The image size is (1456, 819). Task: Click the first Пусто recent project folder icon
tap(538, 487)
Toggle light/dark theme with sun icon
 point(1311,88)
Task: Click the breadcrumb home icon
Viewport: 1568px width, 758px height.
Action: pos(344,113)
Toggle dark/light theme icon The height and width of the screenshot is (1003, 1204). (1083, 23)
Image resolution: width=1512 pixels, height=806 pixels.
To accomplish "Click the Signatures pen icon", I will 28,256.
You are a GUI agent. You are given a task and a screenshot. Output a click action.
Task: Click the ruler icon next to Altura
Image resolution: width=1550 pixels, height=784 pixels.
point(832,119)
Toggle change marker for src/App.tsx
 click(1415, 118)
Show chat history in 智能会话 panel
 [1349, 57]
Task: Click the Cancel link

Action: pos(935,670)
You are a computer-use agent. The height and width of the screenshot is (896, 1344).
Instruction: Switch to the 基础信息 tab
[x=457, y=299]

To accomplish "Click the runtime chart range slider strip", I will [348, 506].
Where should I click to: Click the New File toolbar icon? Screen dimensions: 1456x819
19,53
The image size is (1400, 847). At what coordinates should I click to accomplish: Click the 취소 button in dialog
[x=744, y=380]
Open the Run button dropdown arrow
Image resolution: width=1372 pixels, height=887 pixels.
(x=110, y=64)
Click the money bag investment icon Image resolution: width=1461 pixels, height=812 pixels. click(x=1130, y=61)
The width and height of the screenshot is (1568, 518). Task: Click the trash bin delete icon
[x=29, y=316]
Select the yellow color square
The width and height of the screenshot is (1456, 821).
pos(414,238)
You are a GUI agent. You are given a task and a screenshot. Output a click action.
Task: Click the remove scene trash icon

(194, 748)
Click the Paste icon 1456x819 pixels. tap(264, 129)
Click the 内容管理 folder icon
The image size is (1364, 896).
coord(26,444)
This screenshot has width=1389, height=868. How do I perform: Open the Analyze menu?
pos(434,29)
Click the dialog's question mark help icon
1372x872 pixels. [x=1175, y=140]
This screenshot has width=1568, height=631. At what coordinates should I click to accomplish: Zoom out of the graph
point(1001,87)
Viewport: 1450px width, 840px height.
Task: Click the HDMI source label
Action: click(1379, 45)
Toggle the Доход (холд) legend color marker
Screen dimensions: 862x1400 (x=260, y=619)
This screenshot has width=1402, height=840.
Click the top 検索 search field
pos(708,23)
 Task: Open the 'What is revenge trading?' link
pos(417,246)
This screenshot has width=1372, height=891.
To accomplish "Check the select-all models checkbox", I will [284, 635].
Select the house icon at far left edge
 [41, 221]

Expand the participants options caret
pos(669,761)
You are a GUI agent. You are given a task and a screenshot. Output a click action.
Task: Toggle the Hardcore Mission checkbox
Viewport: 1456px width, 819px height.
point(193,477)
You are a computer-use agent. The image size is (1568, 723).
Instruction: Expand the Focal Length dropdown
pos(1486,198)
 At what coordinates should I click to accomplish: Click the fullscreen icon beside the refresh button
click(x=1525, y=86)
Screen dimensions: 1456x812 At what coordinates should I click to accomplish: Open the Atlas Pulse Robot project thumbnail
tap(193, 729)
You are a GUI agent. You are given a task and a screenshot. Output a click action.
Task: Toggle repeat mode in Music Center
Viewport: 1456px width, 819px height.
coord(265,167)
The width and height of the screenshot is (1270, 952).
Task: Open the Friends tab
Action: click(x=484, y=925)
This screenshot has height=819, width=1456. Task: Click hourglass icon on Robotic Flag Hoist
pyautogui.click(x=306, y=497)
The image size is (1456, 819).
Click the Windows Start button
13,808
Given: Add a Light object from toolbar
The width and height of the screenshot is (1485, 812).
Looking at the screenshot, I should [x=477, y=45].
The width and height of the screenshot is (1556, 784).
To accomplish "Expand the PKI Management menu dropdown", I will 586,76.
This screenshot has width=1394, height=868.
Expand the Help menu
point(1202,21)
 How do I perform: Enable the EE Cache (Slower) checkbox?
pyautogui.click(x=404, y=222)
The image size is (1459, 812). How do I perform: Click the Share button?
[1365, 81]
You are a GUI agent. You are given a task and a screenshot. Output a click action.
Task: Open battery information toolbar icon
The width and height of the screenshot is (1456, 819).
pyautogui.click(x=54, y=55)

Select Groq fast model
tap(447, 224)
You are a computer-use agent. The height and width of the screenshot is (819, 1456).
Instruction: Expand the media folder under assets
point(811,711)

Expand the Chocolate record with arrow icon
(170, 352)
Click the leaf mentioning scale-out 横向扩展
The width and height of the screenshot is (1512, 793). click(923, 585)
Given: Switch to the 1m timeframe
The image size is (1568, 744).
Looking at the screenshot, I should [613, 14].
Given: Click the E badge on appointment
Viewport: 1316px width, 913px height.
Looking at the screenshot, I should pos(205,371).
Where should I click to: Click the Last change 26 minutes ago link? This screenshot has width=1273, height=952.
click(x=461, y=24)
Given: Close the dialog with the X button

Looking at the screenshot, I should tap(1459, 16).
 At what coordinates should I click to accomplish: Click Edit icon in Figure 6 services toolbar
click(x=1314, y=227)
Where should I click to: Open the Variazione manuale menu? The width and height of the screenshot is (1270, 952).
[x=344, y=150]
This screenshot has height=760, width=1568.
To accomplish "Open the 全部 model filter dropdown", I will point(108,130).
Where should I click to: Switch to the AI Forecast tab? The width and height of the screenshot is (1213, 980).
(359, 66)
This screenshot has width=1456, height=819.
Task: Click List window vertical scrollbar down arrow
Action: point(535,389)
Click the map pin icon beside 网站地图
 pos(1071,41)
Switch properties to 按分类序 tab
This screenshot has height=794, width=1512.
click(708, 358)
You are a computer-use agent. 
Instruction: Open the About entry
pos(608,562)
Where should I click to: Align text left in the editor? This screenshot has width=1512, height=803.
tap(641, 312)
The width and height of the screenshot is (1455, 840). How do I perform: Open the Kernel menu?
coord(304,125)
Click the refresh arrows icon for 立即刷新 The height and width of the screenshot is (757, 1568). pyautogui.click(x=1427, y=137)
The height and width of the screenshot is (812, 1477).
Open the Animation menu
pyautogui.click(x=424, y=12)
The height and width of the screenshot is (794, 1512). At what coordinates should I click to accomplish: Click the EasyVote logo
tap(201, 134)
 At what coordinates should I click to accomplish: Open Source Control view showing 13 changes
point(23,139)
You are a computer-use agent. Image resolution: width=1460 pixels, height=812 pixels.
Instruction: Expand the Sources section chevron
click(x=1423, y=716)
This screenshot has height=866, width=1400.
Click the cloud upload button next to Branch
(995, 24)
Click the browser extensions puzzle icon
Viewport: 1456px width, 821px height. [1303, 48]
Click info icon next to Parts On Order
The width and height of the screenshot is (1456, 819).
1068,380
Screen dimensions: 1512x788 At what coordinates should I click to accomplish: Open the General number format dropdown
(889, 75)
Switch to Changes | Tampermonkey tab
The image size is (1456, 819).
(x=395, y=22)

THE PROBLEM →
Give the entries again exactly as they stand.

ANSWER SPACE →
The image size is (1456, 819). Task: Click the first Пусто recent project folder icon
tap(538, 487)
Toggle light/dark theme with sun icon
 point(1311,88)
Task: Click the breadcrumb home icon
Viewport: 1568px width, 758px height.
Action: pos(344,113)
Toggle dark/light theme icon The height and width of the screenshot is (1003, 1204). (1083, 23)
Image resolution: width=1512 pixels, height=806 pixels.
To accomplish "Click the Signatures pen icon", I will 28,256.
You are a GUI agent. You are given a task and a screenshot. Output a click action.
Task: Click the ruler icon next to Altura
Image resolution: width=1550 pixels, height=784 pixels.
point(832,119)
Toggle change marker for src/App.tsx
 click(1415, 118)
Show chat history in 智能会话 panel
 [1349, 57]
Task: Click the Cancel link

Action: pos(935,670)
You are a computer-use agent. The height and width of the screenshot is (896, 1344).
Instruction: Switch to the 基础信息 tab
[x=457, y=299]

To accomplish "Click the runtime chart range slider strip", I will [348, 506].
Where should I click to: Click the New File toolbar icon? Screen dimensions: 1456x819
19,53
The image size is (1400, 847). At what coordinates should I click to accomplish: Click the 취소 button in dialog
[x=744, y=380]
Open the Run button dropdown arrow
Image resolution: width=1372 pixels, height=887 pixels.
(x=110, y=64)
Click the money bag investment icon Image resolution: width=1461 pixels, height=812 pixels. click(x=1130, y=61)
The width and height of the screenshot is (1568, 518). Task: Click the trash bin delete icon
[x=29, y=316]
Select the yellow color square
The width and height of the screenshot is (1456, 821).
pos(414,238)
You are a GUI agent. You are given a task and a screenshot. Output a click action.
Task: Click the remove scene trash icon

(194, 748)
Click the Paste icon 1456x819 pixels. tap(264, 129)
Click the 内容管理 folder icon
The image size is (1364, 896).
coord(26,444)
This screenshot has width=1389, height=868. How do I perform: Open the Analyze menu?
pos(434,29)
Click the dialog's question mark help icon
1372x872 pixels. [x=1175, y=140]
This screenshot has width=1568, height=631. At what coordinates should I click to accomplish: Zoom out of the graph
point(1001,87)
Viewport: 1450px width, 840px height.
Task: Click the HDMI source label
Action: click(1379, 45)
Toggle the Доход (холд) legend color marker
Screen dimensions: 862x1400 (x=260, y=619)
This screenshot has width=1402, height=840.
Click the top 検索 search field
pos(708,23)
 Task: Open the 'What is revenge trading?' link
pos(417,246)
This screenshot has width=1372, height=891.
To accomplish "Check the select-all models checkbox", I will [284, 635].
Select the house icon at far left edge
 [41, 221]

Expand the participants options caret
pos(669,761)
You are a GUI agent. You are given a task and a screenshot. Output a click action.
Task: Toggle the Hardcore Mission checkbox
Viewport: 1456px width, 819px height.
point(193,477)
You are a computer-use agent. The image size is (1568, 723).
Instruction: Expand the Focal Length dropdown
pos(1486,198)
 At what coordinates should I click to accomplish: Click the fullscreen icon beside the refresh button
click(x=1525, y=86)
Screen dimensions: 1456x812 At what coordinates should I click to accomplish: Open the Atlas Pulse Robot project thumbnail
tap(193, 729)
You are a GUI agent. You are given a task and a screenshot. Output a click action.
Task: Toggle repeat mode in Music Center
Viewport: 1456px width, 819px height.
coord(265,167)
The width and height of the screenshot is (1270, 952).
Task: Open the Friends tab
Action: click(x=484, y=925)
This screenshot has height=819, width=1456. Task: Click hourglass icon on Robotic Flag Hoist
pyautogui.click(x=306, y=497)
The image size is (1456, 819).
Click the Windows Start button
13,808
Given: Add a Light object from toolbar
The width and height of the screenshot is (1485, 812).
Looking at the screenshot, I should [x=477, y=45].
The width and height of the screenshot is (1556, 784).
To accomplish "Expand the PKI Management menu dropdown", I will 586,76.
This screenshot has width=1394, height=868.
Expand the Help menu
point(1202,21)
 How do I perform: Enable the EE Cache (Slower) checkbox?
pyautogui.click(x=404, y=222)
The image size is (1459, 812). How do I perform: Click the Share button?
[1365, 81]
You are a GUI agent. You are given a task and a screenshot. Output a click action.
Task: Open battery information toolbar icon
The width and height of the screenshot is (1456, 819).
pyautogui.click(x=54, y=55)

Select Groq fast model
tap(447, 224)
You are a computer-use agent. The height and width of the screenshot is (819, 1456).
Instruction: Expand the media folder under assets
point(811,711)

Expand the Chocolate record with arrow icon
(170, 352)
Click the leaf mentioning scale-out 横向扩展
The width and height of the screenshot is (1512, 793). click(923, 585)
Given: Switch to the 1m timeframe
The image size is (1568, 744).
Looking at the screenshot, I should [613, 14].
Given: Click the E badge on appointment
Viewport: 1316px width, 913px height.
Looking at the screenshot, I should pos(205,371).
Where should I click to: Click the Last change 26 minutes ago link? This screenshot has width=1273, height=952.
click(x=461, y=24)
Given: Close the dialog with the X button

Looking at the screenshot, I should tap(1459, 16).
 At what coordinates should I click to accomplish: Click Edit icon in Figure 6 services toolbar
click(x=1314, y=227)
Where should I click to: Open the Variazione manuale menu? The width and height of the screenshot is (1270, 952).
[x=344, y=150]
This screenshot has height=760, width=1568.
To accomplish "Open the 全部 model filter dropdown", I will point(108,130).
Where should I click to: Switch to the AI Forecast tab? The width and height of the screenshot is (1213, 980).
(359, 66)
This screenshot has width=1456, height=819.
Task: Click List window vertical scrollbar down arrow
Action: point(535,389)
Click the map pin icon beside 网站地图
 pos(1071,41)
Switch properties to 按分类序 tab
This screenshot has height=794, width=1512.
click(708, 358)
You are a computer-use agent. 
Instruction: Open the About entry
pos(608,562)
Where should I click to: Align text left in the editor? This screenshot has width=1512, height=803.
tap(641, 312)
The width and height of the screenshot is (1455, 840). How do I perform: Open the Kernel menu?
coord(304,125)
Click the refresh arrows icon for 立即刷新 The height and width of the screenshot is (757, 1568). pyautogui.click(x=1427, y=137)
The height and width of the screenshot is (812, 1477).
Open the Animation menu
pyautogui.click(x=424, y=12)
The height and width of the screenshot is (794, 1512). At what coordinates should I click to accomplish: Click the EasyVote logo
tap(201, 134)
 At what coordinates should I click to accomplish: Open Source Control view showing 13 changes
point(23,139)
You are a computer-use agent. Image resolution: width=1460 pixels, height=812 pixels.
Instruction: Expand the Sources section chevron
click(x=1423, y=716)
This screenshot has height=866, width=1400.
Click the cloud upload button next to Branch
(995, 24)
Click the browser extensions puzzle icon
Viewport: 1456px width, 821px height. [1303, 48]
Click info icon next to Parts On Order
The width and height of the screenshot is (1456, 819).
1068,380
Screen dimensions: 1512x788 At what coordinates should I click to accomplish: Open the General number format dropdown
(889, 75)
Switch to Changes | Tampermonkey tab
The image size is (1456, 819).
(x=395, y=22)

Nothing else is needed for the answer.